Farmers at work in Myanmar |
The politicians in India are debating diet of nation, some of them with quite loose tongues (Sangeet Som, Manohar Lal Khattar, Assasuddin Owaisi, Mohammad Azam to name a few). Meanwhile, the filth elected by popular mandate has forgot that alternative to beef is pulses, with regards to protein content and as a staple component of Indian diet and at Rs 200/kg those are now costlier than beef. So, while beef is a politically ill-advised diet, pulses are no longer pocket friendly.
This brings us to focus of government in last 1 year and 6 months. Mr. Modi has been on a world tour attracting investment in Indian manufacturing sector, the Make In India programme and his passion for providing Facebook to every Indian is world famous. The effort has attracted investments, albeit it seems directed wrongly. The country needs to focus on infrastructure, but politicians (including Mr.Arun Jaitley) have forgotten the infrastructure is not only railways and roadways (Mr. Gadkari might, dreamily, relay whole Indian highway network and go gung-ho about it). It also includes support and networks for an agrarian economy, alternative energy schemes, housing schemes which are affordable. Clean India campaign is very praise-worthy and some impact is visible now-a-days. Yoga politics is a personal choice with little or no implication outside RSS shakhas.
The current vision and policy seems to be short-sighted and should, probably, be revised to focus on modernizing the farms of India. And modernization is not to be confused with mechanization. The entrepreneurs in India today are well placed to help develop alternative crop collection, storage, sorting and distribution systems and also market them. Replacing red-tape ridden food programmes of governments.
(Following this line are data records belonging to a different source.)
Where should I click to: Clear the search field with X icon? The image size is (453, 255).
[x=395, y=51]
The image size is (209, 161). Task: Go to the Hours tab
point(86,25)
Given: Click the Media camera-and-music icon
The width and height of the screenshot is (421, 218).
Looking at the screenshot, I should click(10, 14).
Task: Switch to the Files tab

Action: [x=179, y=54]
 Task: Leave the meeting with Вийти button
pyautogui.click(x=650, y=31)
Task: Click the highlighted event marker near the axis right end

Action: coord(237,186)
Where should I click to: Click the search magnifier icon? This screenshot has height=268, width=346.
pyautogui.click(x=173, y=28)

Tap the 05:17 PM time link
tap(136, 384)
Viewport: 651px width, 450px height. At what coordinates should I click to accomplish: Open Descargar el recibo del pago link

With large, educated workforce, a big part of which are engineers, doctors, managers, agriculturists the focus ought to be on incensing them to work in creative endeavours like rural economy and not jumping into urban rat-race or chasing an unreal American dream, loaned by corporations.
There have been reports and observations of a collapsed real-estate sector. The reason for which are misplaced focus on developing luxury housing, ignoring the sustained demands for low-cost housing. An unsold inventory of nearly a million apartments indicates stagnation in demand of such projects and a bad case of hollow urbanization of a truly rural nation, such 'development' is resulting in loss of prime agricultural lands in Doab regions of Ganga and Yamuna and pressurising resources in other parts of India.
Ideas in this post might sound socialist, but are truthfully capitalist and rightist on any economic parameter and if India's right wing fails to steer it forward in those directions, that would be the true failure of the Indian mandate and the Modi government. The beef would be then with the rightist hope and missed opportunity of a global scale.